It seems that I've found a solution.

After examining the core dump, I suspected it was related to the oneDNN source. So, I explicitly enabled the option by setting TF_ENABLE_ONEDNN_OPTS=1.

As a result, I saw a log message I hadn't encountered before:

"oneDNN custom operations are on. You may see slightly different numerical results due to floating-point round-off errors from different computation orders. To turn them off, set the environment variable TF_ENABLE_ONEDNN_OPTS=0."

Since then, the application has not crashed.

Although I haven't fully understood the exact reason, I would appreciate your thoughts on this

gaikwadrahul8 commented 1 week ago

Hi, @Hyodori04

I apologize for the delayed response and good to hear that your application is not crashing after enabling the TF_ENABLE_ONEDNN_OPTS=1 flag, when you enable TF_ENABLE_ONEDNN_OPTS=1 TensorFlow utilizes custom operations provided by the oneDNN library for better performance on Intel CPUs. These operations are optimized to take advantage of Intel CPU features like SIMD (Single Instruction, Multiple Data) instructions and other hardware-specific optimizations.

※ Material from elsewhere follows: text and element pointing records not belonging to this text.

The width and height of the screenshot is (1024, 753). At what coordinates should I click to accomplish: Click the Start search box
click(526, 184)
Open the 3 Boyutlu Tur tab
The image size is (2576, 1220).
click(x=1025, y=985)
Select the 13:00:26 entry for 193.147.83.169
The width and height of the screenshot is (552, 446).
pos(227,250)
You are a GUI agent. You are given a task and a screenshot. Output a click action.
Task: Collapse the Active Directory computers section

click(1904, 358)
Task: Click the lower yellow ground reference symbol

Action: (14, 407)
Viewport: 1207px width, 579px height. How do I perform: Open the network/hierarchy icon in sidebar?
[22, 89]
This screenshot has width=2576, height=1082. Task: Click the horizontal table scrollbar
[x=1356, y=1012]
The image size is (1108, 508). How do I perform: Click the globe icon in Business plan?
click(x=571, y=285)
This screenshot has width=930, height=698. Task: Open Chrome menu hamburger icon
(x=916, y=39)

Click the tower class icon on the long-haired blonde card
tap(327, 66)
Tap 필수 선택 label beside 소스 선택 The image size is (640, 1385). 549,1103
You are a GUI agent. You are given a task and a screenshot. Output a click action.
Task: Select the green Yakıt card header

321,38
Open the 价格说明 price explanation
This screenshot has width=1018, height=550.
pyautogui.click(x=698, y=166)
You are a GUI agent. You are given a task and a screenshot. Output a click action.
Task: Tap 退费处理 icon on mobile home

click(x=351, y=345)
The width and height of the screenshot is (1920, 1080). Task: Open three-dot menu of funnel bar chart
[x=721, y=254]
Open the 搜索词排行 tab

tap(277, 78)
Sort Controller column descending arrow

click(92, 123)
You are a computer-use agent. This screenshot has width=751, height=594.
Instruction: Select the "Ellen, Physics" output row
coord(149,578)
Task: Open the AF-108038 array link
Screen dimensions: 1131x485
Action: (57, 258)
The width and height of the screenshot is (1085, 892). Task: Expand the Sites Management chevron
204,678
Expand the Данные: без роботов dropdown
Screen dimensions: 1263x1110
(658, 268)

The message warns that enabling oneDNN optimizations can lead to slightly different numerical results compared to TensorFlow's default CPU implementation or other libraries. This is due to variations in computation order and floating-point round-off errors that may occur as a result of how oneDNN optimizes and parallelizes computations.

Disabling oneDNN optimizations (TF_ENABLE_ONEDNN_OPTS=0) can significantly impact performance especially on Intel CPUs where oneDNN is designed to leverage hardware-specific optimizations (like SIMD instructions). If your application heavily depends on TensorFlow for computationally intensive tasks the lack of optimization could lead to slower execution which might manifest as crashes under load or when handling large datasets.

For memory Leak Diagnosis :

  1. Monitor Memory Usage: Use tools like docker stats or docker stats <container_id> to monitor the memory usage of your Node.js server container over time. Look for trends where memory consumption increases sharply or steadily without decreasing after processing requests. You can also use tf.profile

  2. Check for Resource Exhaustion: Determine if the crashes coincide with high CPU or memory usage. This can indicate that your server is running out of resources leading to crashes.

  3. Review Docker Configuration: Ensure that your Docker container is configured with appropriate memory limits (--memory and --memory-swap flags) to prevent it from consuming excessive resources.

Double-check your code for any tensors created outside the tf.tidy block or during intermediate computations within the model.predict call. Ensure they are disposed of using tf.dispose after they are no longer needed.

Thank you for your cooperation and patience.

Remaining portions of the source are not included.